In tema di prove, la confessione stragiudiziale è diretta a veicolare nel processo un fatto storico dubbio, in riferimento al quale la dichiarazione del confitente è destinata a fare chiarezza, sicché essa va valutata dal giudice di merito ai fini dell'accertamento del cd. “plagio evolutivo”.

Il caso

La controversia esaminata dal Supremo Collegio nasce dal ricorso presentato dal sig. X in tema di violazione della normativa del diritto d'autore in relazione alla quale, il medesimo ricorrente denuncia dinanzi al giudice di legittimità l'omesso esame circa un fatto decisivo per la controversia e la violazione e falsa applicazione degli artt. 2729 e 2735 c.c., in relazione all'art. 360, comma 1, nn. 3 e 5 c.p.c. dolendosi del fatto che la Corte d'appello non avesse tenuto conto di una serie di elementi probatori in atti, in essi comprese le dichiarazioni di natura confessorie rese da uno dei convenuti, dalle quali sarebbero emersi fatti decisivi della controversia che – se valutati – avrebbero indotto la stessa corte di merito a ritenere sussistente la denunciata violazione del diritto d'autore.

La questione

La quaestio juris introdotta dinanzi alla Suprema Corte attiene quindi al mancato esame da parte del giudice di merito di un fatto secondario costituito dalle dichiarazioni confessorie stragiudiziali allegato nello stesso giudizio di merito in funzione di prova del fatto principale.

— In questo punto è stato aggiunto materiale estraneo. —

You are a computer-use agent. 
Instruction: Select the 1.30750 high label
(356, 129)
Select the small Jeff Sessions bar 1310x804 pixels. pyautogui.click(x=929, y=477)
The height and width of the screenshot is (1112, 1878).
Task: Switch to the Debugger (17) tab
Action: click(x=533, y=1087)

Ciò premesso, l'impugnata sentenza, pur menzionando espressamente il fatto decisivo per la controversia costituito dalle dichiarazioni confessorie rese in forma di interviste ai giornali dal convenuto, poteva ometterne l'esame ai fini della decisione, senza incorrere nella denunciata violazione dell'art. 360, comma 1, n. 5 c.p.c., oltre che dell'art. 2735 c.c.?

Le soluzioni giuridiche

La Corte accoglie il ricorso, osservando che la confessione stragiudiziale, come mezzo di prova, è diretta proprio a veicolare nel processo un fatto storico dubbio, in riferimento al quale la dichiarazione del confitente è destinata a fare chiarezza.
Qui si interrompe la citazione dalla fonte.